21 de noviembre de 2014

¡Plantéatelo!



Evangelio según San Lucas 19,45-48.



Jesús al entrar al Templo, se puso a echar a los vendedores,
diciéndoles: "Está escrito: Mi casa será una casa de oración, pero ustedes la han convertido en una cueva de ladrones".
Y diariamente enseñaba en el Templo. Los sumos sacerdotes, los escribas y los más importantes del pueblo, buscaban la forma de matarlo.
Pero no sabían cómo hacerlo, porque todo el pueblo lo escuchaba y estaba pendiente de sus palabras.

COMENTARIO:

  Este Evangelio de Lucas, pone de manifiesto una característica de Jesús, que debe servirnos de acicate y ejemplo. Ya que, a veces, confundimos el ser manso y humilde de corazón, con no tener carácter o ser un pusilánime; y no hay nada más erróneo. El Maestro nos demostró siempre, que sabía discutir; que era un Hombre de carácter que, porque amaba mucho, no se rendía a perder un alma. Que se enfrentaba a los que intentaban acabar con Él y, con argumentos, paciencia y caridad, intentaba iluminar la oscuridad de sus corazones; aunque jamás se callaba ante el error, ni pasaba indiferente ante la injusticia.

  Pero sobre todo, lo que Cristo defendía por encima de todas las cosas, era el respeto y la veneración que debían tener todos, hacia las cosas de su Padre. Y si me apuráis os diré, que todo lo creado debe ser tratado con la consideración que merece, porque ha surgido de las manos de Dios. Pero no hay obra más precisa, ni más preciosa, que aquella que es imagen del mismo Creador: el hombre.  Es  esa consideración, que da al ser humano su más alta dignidad, desde la que hemos de amar, respetar, ayudar y defender a nuestros semejantes. Nadie, absolutamente nadie, puede tratar a un ser humano como medio, para alcanzar un fin; y mucho menos si ese fin, es económico. La Trinidad habita en el alma en Gracia, convirtiéndonos en Templo de Dios; y haciendo realidad aquella promesa de que el Altísimo pondría su tienda, en medio de los hombres. Es ahí, tomando ejemplo de Nuestro Señor, donde nosotros debemos manifestar –alto y fuerte-  la realidad cristiana que descubre la verdad del ser humano.

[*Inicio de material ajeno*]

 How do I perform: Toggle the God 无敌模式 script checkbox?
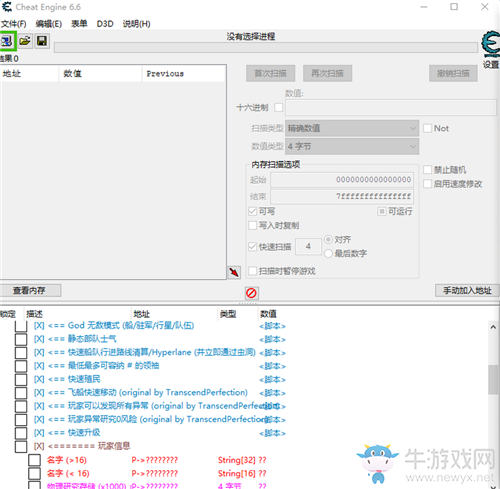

  Pero la doctrina de Nuestro Señor, va más allá; y nos dice –para que lo proclamemos al mundo- que en todos los Templos católicos, donde se encuentra Un Sagrario, está el Hijo de Dios esperándonos  en su forma sacramental. Humildemente, en la máxima prueba de amor, después de haber entregado su vida por nosotros. Y lo sabemos, porque el propio Cristo nos lo ha dicho en el Evangelio: nos ha asegurado que ese trozo de pan, tras las palabras consagratorias, se convierte en su Cuerpo –en su Persona- Por eso se hace efectiva la promesa divina, de que Él estará con nosotros, hasta el fin de los tiempos. Y que no hay otra manera, como dice san Pablo, de hacernos otros Cristos y tener vida eterna, que recibir y comer, su Carne.

  Cuantas veces debemos decirle al Señor, cuando rezamos mirando la Sagrada Forma, que aumente nuestra confianza y, con san Pedro, nos haga dignos de transmitir su mensaje. Que no permita que nos acostumbremos a esa inmensa y maravillosa realidad, que es la presencia de Jesús hoy, igual que ayer. Que nos alcance el don de ver, con los ojos de la fe –que nunca nos engañan- la figura de Aquel, que cruzó Palestina, en busca de todas las almas que estaban dispuestas a seguirle. Que nos conceda la capacidad de oír, en la soledad del Templo, las palabras que el Maestro desgranó, tantas veces, para aquellos que, sentados en la hierba, escuchaban su doctrina.

  Lo más maravilloso de la fe de los cristianos es, justamente, que Dios ha cumplido todo aquello que dijo y, por amor, igual que sufrió una muerte de cruz y resucitó, se ha quedado entre nosotros hasta su venida gloriosa. Si fuéramos capaces de no olvidar ese hecho, que es el más sobrenatural y trascendente en la historia que Dios ha compartido con el hombre, jamás estarían vacíos los bancos de la Casa del Señor. Jamás permitiríamos, como hizo Cristo, esa falta de respeto, que es tan habitual entre los muchos visitantes que frecuentan nuestras Basílicas, Santuarios o Catedrales. No consentiríamos según que actitudes o indumentarias, más propias de un “picnic” que de la consideración que merece la inmensidad de Dios. Nadie se lo creerá, si nosotros nos comportamos como si Él no estuviera. Por eso el gesto de Jesús nos debe recordar que ahora no tiene –porque ha querido necesitarnos- nadie que lo defienda; y si no somos nosotros los que hacemos valer nuestros derechos, y nuestro deber, como católicos coherentes que protegen y veneran la realidad sacramental, nadie lo hará. ¡Vamos a planteárnoslo!